A set is open in $(X_1 \times X_2, d)$ if and only if it is open in $(X_1 \times X_2, p)$.

Let $$(X_1, d_1), (X_2, d_2)$$ be metric spaces and define $$(X_1 \times X_2, d)$$, $$(X_1 \times X_2, p)$$ where $$d[(x_1, x_2),(y_1, y_2)] = d_1(x_1, y_1) + d_2(x_2,y_2)$$ and $$p[(x_1, x_2),(y_1, y_2)] = \max\{d_1(x_1,y_1), d_2(x_2,y_2)\}$$

My attempt:

Notice that $$p[(x_1, x_2),(y_1, y_2)] \leq d[(x_1, x_2),(y_1, y_2)]$$, that is because the metric $$d$$ is equal to the metric $$p$$ + $$\min\{d_1(x_1,y_1), d_2(x_2,y_2)\}$$.

Let $$G$$ be an open subset of $$X_1 \times X_2$$ with the metric $$d$$, so, for any element $$t = (t_1, t_2)$$ of $$G$$ there exists an $$r > 0$$ such that $$B(t; r) \subseteq G$$, that is $$\{(z_1, z_2) \in X_1 \times X_2: d[(t_1, t_2),(z_1, z_2)] < r\}$$, since $$p[(t_1, t_2),(z_1, z_2)] \leq d[(t_1, t_2),(z_1, z_2)]$$, we have $$p[(t_1, t_2),(z_1, z_2)] < r$$, therefore for any element in $$G$$, you can choose the same $$r$$ that guarantees that the open ball with metric $$d$$ is contained in $$G$$. That same $$r$$ is also going to guarantee that the open ball with metric p is contained in $$G$$.
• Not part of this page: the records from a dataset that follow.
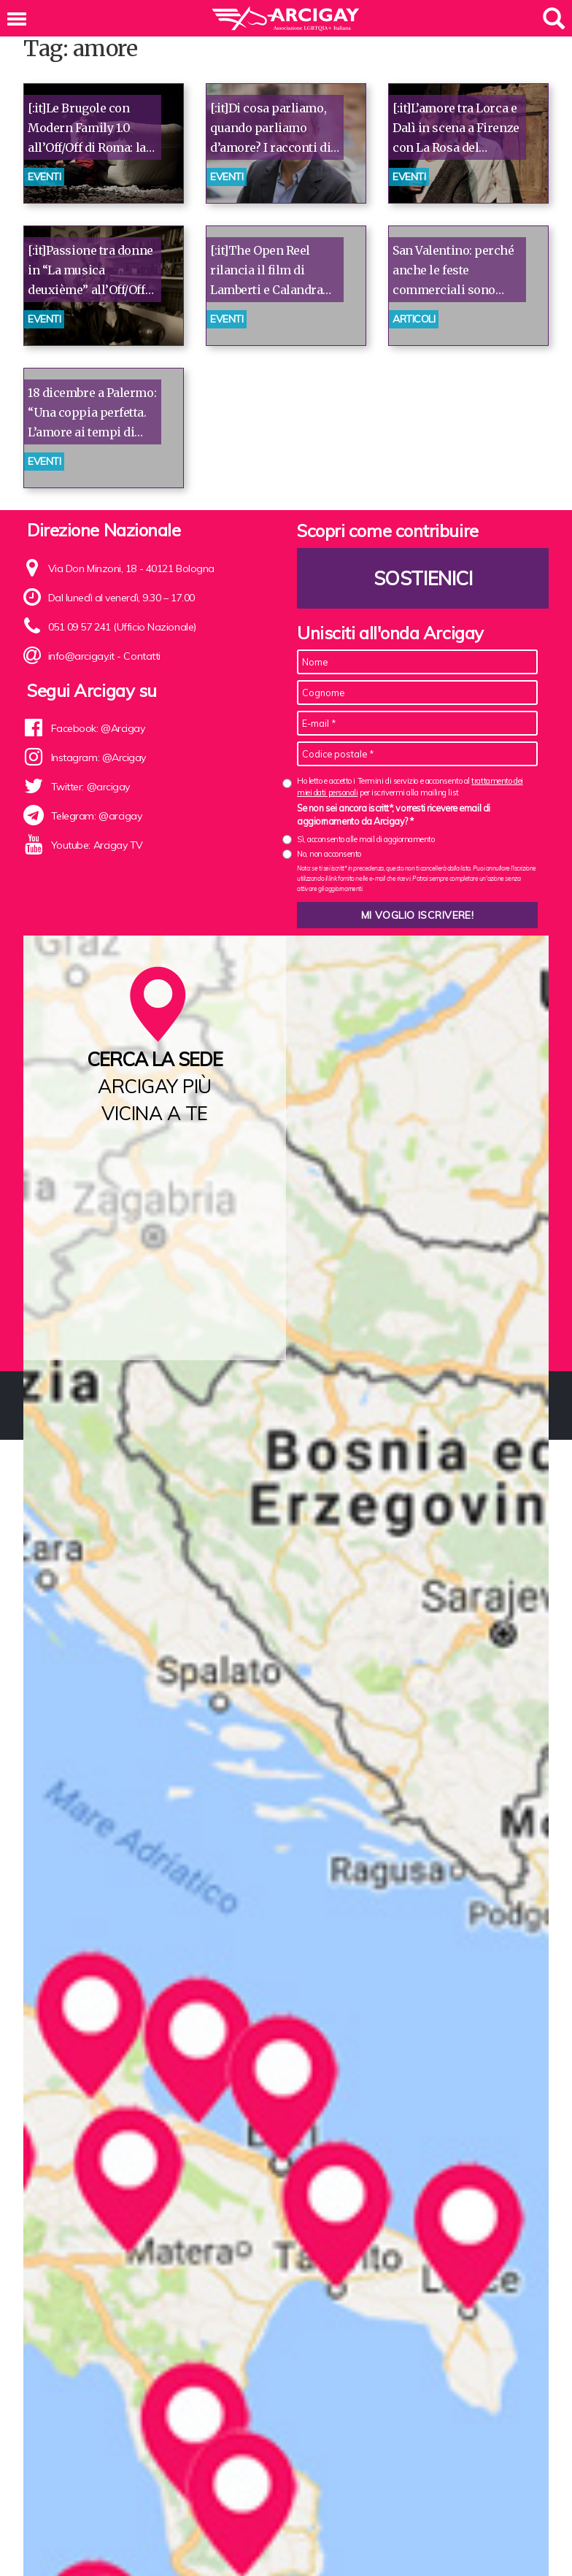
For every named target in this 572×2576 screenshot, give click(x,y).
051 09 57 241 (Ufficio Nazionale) (122, 626)
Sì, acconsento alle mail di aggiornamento (366, 839)
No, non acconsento (329, 854)
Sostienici (423, 578)
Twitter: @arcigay (90, 786)
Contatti (141, 656)
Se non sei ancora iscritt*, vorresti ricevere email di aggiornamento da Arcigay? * (393, 814)
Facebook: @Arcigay (97, 728)
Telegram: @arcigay (96, 815)
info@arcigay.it (81, 656)
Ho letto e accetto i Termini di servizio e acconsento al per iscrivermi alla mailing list (410, 786)
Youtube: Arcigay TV (96, 845)
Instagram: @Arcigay (98, 757)
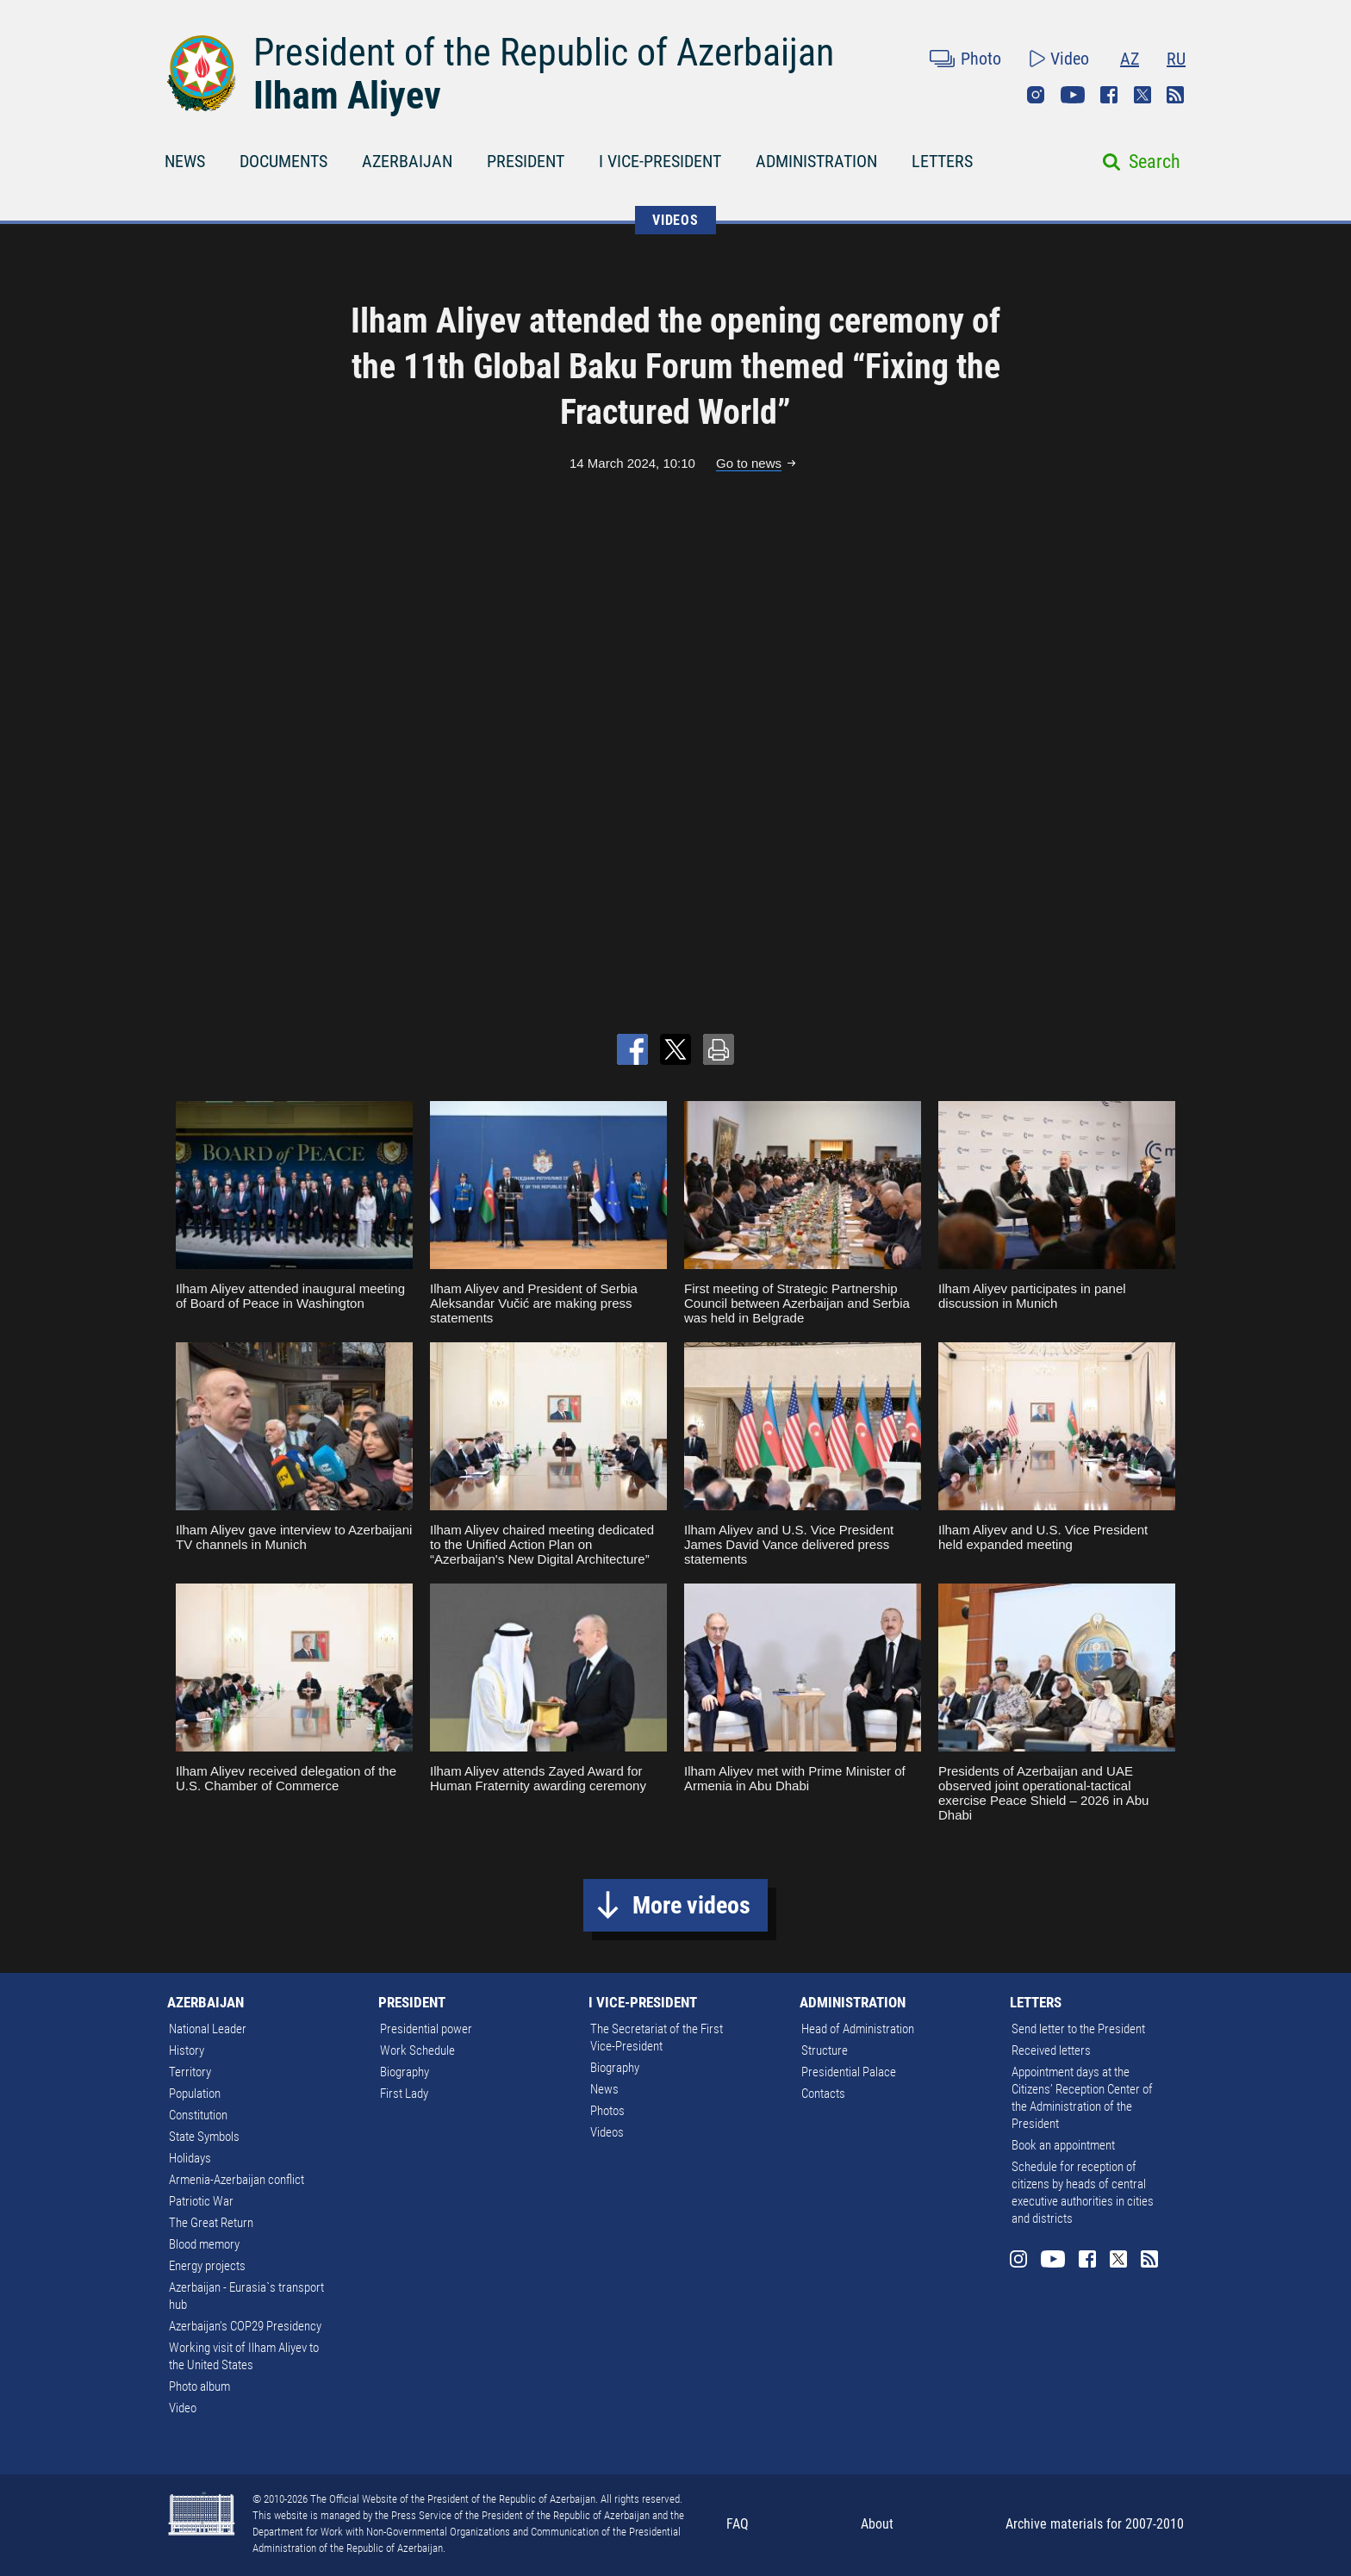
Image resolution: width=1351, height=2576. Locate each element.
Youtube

Is that correct? I haven't been able to prove it on the other direction, I tried this.

let $$d_1(x_1, y_1) > d_2(x_2, y_2)$$, and consider an open subset with metric $$p$$, so $$d_1(x_1, y_1) < r$$ I tried adding $$d_2(x_2, y_2)$$ to the inequality and I got $$r + d_2(x_2, y_2)$$, but this doesn't guarantee that the open ball with metric $$d$$ is going to be contained in the open subset. That's where I'm stuck. Any ideas?

• In $\Bbb{F}^2$, the norms $\| (\xi,\eta)\|_1:=|\xi|+|\eta|$ and $\|(\xi,\eta)\|_\infty :=\max\{|\xi|,|\eta|\}$ are equivalent. That is, there are constants $A, B>0$ such that $A\| \cdot \|_1 \leq \| \cdot \|_\infty \leq B \| \cdot \|_1$. Looks like you’ve already found $B$. Find $A$ and you’ll be done. – Alonso Delfín Aug 25 at 21:58

For non-negative $$a$$ and $$b$$ the following holds: $$\max(a,b)\le a+b\le 2\max(a,b)$$. From this you can show that each $$d$$-ball is contained in a $$p$$-ball and each $$p$$-ball is contained in a $$d$$ ball.